Synteny wird häufig bei der Untersuchung komplexer Genome verwendet, da vergleichende Genomik das Vorhandensein und möglicherweise die Funktion von Genen in einem einfacheren Modellorganismus ermöglicht, um auf die in einem komplexeren zu schließen. Weizen hat beispielsweise ein sehr großes, komplexes Genom, das schwer zu untersuchen ist. 1994 zeigten Untersuchungen des John Innes Centers in England und des National Institute of Agrobiological Research in Japan, dass das viel kleinere Reisgenom eine ähnliche Struktur und Genordnung wie Weizen aufwies. Weitere Studien ergaben, dass viele Getreidearten syntenisch sind und daher Pflanzen wie Reis oder das Gras Brachypodium als Modell verwendet werden könnten, um Gene oder genetische Marker von Interesse zu finden, die in der Weizenzüchtung und -forschung verwendet werden könnten. In diesem Zusammenhang war Synteny auch für die Identifizierung einer sehr wichtigen Region im Weizen unerlässlich, des Ph1-Locus, der an der Genomstabilität und Fertilität beteiligt ist und anhand von Informationen aus syntenischen Regionen in Reis und Brachypodium lokalisiert wurde.

Synteny wird auch häufig in der mikrobiellen Genomik verwendet. Bei Hyphomicrobiales und Enterobacteriales kodieren syntenische Gene eine Vielzahl essentieller Zellfunktionen und repräsentieren ein hohes Maß an funktionellen Beziehungen.
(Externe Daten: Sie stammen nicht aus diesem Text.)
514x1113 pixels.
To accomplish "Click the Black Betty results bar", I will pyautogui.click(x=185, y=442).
Muster gemeinsamer Syntenie oder Synteniebrüche können auch als Merkmale verwendet werden, um auf die phylogenetischen Beziehungen zwischen mehreren Arten und sogar auf die Genomorganisation ausgestorbener Vorfahrenarten zu schließen. Eine qualitative Unterscheidung wird manchmal zwischen Makrosyntenie , der Erhaltung der Syntenie in großen Teilen eines Chromosoms, und Mikrosyntenie , der Erhaltung der Syntenie für nur wenige Gene gleichzeitig, getroffen.
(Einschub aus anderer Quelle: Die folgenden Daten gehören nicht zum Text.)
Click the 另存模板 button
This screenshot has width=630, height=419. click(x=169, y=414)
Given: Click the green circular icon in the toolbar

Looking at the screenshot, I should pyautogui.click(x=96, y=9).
Computergestützte Erkennung

Eine gemeinsame Syntenie zwischen verschiedenen Arten kann aus ihren genomischen Sequenzen abgeleitet werden. Dies geschieht typischerweise mit einer Version des MCScan-Algorithmus, der syntenische Blöcke zwischen Arten findet, indem sie ihre homologen Gene vergleicht und nach gemeinsamen Mustern der Kollinearität auf einer chromosomalen oder Contig- Skala sucht . Homologien werden normalerweise auf der Grundlage von BLAST- Treffern mit hohem Bit-Score bestimmt , die zwischen mehreren Genomen auftreten. Von hier aus wird dynamische Programmierung verwendet, um den besten Bewertungspfad für gemeinsame homologe Gene zwischen Arten auszuwählen, wobei potenzieller Genverlust und -gewinn berücksichtigt werden, der in der Evolutionsgeschichte der Art aufgetreten sein könnte.

Siehe auch

Verweise

Externe Links

  • ACT (Artemis Comparison Tool) — Das wahrscheinlich am häufigsten verwendete Synteny-Softwareprogramm, das in der vergleichenden Genomik verwendet wird.
  • Vergleichende Karten Die National Library of Medicine NCBI von NIH verlinkt zu Ressourcen zur Genhomologie und zu vergleichenden Chromosomenkarten von Mensch, Maus und Ratte.
  • Forschungsseite der Graham Moore-Gruppe - Getreidegenomik Weitere Informationen über Syntenie und ihre Verwendung in der vergleichenden Getreidegenomik.
  • NCBI-Homepage NIHs National Library of Medicine NCBI (National Center for Biotechnology Information) verlinkt auf eine enorme Anzahl von Ressourcen.
  • SimpleSynteny Ein kostenloses browserbasiertes Tool zum Vergleichen und Visualisieren von Microsynteny über mehrere Genome für eine Reihe von Genen.
  • Synteny-Server Server für die Synteny-Identifikation und Analyse der Genomumlagerung – die Identifikation von Synteny und die Berechnung von Umkehrdistanzen.
  • PlantSyntenyViewer Ein webbasiertes Visualisierungstool, das es ermöglicht, durch Genome zu navigieren und die Synteny-Erhaltung zwischen mehreren Datensätzen (Getreide, Dikotyledonen, Tiere, ein auf Weizen basierender ...) zu visualisieren.